Dienstag, 26. März 2019

Katholikenrat im Bistum Speyer tagt zu Klimaschutz und Nachhaltigkeit

Der Katholikenrat des Bistums Speyer kommt am 29. und 30. März zu seiner Frühjahrs-Vollversammlung zusammen. Inhaltlich befasst er sich mit den globalen ökologischen Herausforderungen der Gegenwart sowie den sozialen Anfragen, die sich daraus ergeben. „Eine konsequente Neuausrichtung unseres Lebensstils an den ethischen Prinzipien der Nachhaltigkeit und der globalen Gerechtigkeit ist dringend notwendig, um der Klimakrise und ihren katastrophalen Folgen für Mensch und Natur zu begegnen“, erklärt Luisa Fischer, Vorsitzende des Katholikenrats. „Als Christen haben wir eine besondere Verantwortung für die Schöpfung“, so Fischer weiter. Als Gesprächspartner steht dem Katholikenrat Klaus Heidel von der Werkstatt Ökonomie aus Heidelberg und Koordinator des Ökumenischen Prozesses „Umkehr zum Leben – den Wandel gestalten“ zur Verfügung.

Parallel zur Vollversammlung des Katholikenrats werden freitags wieder zehntausende Schülerinnen und Schüler weltweit im Rahmen der Aktion „Fridays for future“ für eine bessere Klimapolitik und eine lebenswerte Zukunft demonstrieren.

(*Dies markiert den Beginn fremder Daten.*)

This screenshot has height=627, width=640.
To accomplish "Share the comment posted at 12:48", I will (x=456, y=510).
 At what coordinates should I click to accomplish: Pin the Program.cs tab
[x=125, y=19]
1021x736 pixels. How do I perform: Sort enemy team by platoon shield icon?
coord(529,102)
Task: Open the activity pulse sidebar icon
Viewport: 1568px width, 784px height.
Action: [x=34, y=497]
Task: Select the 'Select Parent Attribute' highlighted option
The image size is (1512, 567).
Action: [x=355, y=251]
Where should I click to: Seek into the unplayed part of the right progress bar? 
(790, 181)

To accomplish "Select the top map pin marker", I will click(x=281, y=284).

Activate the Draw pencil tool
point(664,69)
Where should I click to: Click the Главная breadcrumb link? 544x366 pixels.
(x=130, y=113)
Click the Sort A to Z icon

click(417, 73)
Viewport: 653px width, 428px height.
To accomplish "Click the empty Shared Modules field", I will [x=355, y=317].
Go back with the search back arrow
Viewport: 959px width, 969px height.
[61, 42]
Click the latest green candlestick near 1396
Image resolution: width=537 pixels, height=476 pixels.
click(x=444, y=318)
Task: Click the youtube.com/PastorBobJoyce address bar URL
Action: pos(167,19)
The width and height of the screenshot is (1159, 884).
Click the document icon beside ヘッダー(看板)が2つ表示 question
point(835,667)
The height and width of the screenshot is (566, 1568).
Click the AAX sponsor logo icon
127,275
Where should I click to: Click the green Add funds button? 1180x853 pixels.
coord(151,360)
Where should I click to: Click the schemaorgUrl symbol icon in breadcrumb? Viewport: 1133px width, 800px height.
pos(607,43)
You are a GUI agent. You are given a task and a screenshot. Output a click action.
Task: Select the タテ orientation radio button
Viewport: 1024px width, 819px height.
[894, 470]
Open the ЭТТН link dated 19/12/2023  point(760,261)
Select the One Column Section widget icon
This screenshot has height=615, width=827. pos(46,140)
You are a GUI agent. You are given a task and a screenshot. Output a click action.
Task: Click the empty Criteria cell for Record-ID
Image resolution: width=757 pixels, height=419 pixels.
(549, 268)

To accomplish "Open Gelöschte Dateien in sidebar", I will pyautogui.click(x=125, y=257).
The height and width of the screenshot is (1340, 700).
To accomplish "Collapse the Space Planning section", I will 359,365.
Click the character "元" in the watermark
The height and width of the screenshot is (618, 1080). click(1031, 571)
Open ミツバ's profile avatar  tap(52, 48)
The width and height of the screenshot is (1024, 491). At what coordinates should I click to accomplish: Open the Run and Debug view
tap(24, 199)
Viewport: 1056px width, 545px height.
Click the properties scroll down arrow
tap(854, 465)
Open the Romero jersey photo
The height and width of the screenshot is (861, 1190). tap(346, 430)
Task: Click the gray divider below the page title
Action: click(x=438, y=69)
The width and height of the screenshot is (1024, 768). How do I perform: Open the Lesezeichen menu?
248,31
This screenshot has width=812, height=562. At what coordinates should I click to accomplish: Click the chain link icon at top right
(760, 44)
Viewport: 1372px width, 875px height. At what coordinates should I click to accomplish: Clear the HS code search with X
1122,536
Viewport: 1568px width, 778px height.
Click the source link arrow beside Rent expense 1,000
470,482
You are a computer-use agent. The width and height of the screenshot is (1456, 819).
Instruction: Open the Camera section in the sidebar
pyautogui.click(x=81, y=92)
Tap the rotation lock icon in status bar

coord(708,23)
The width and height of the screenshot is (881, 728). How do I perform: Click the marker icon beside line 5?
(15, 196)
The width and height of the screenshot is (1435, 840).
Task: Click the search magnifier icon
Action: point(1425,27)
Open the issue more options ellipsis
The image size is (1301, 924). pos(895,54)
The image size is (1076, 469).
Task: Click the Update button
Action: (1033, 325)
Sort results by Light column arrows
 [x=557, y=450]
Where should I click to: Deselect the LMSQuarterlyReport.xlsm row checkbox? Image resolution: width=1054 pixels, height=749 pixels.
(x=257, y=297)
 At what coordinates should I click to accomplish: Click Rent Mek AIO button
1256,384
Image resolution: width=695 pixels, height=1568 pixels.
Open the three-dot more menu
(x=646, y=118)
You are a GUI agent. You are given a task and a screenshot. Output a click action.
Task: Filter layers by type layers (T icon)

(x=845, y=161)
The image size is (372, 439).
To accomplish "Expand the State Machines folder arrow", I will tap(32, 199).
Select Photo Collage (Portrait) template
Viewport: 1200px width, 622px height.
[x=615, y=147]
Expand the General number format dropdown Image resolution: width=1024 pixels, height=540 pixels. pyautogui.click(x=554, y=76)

Der Katholikenrat stellt sich hinter diese Bewegung, in der junge Menschen längst überfällige politische Weichenstellungen einfordern. „Die Initiative zeugt von einem hohen politischen und ethischen Bewusstsein junger Menschen. Aktionen wie diese erhöhen den Druck auf Politik und Gesellschaft, nachhaltige Veränderungen umzusetzen. Diesem Anliegen schließen wir uns an. Wir dürfen nicht auf Kosten nachfolgender Generationen leben“, so Fischer.

Der Katholikenrat ruft in diesem Rahmen auch dazu auf, sich am 30. März an der sogenannten „Earth Hour“ zu beteiligen. Um 20.30 Uhr machen Millionen Menschen, Städte und Wahrzeichen auf der ganzen Welt für eine Stunde das Licht aus – als Zeichen für die Bewahrung der Schöpfung und mehr Klimaschutz. Auch am Dom zu Speyer werden für eine Stunde lang die Lichter ausgeschaltet.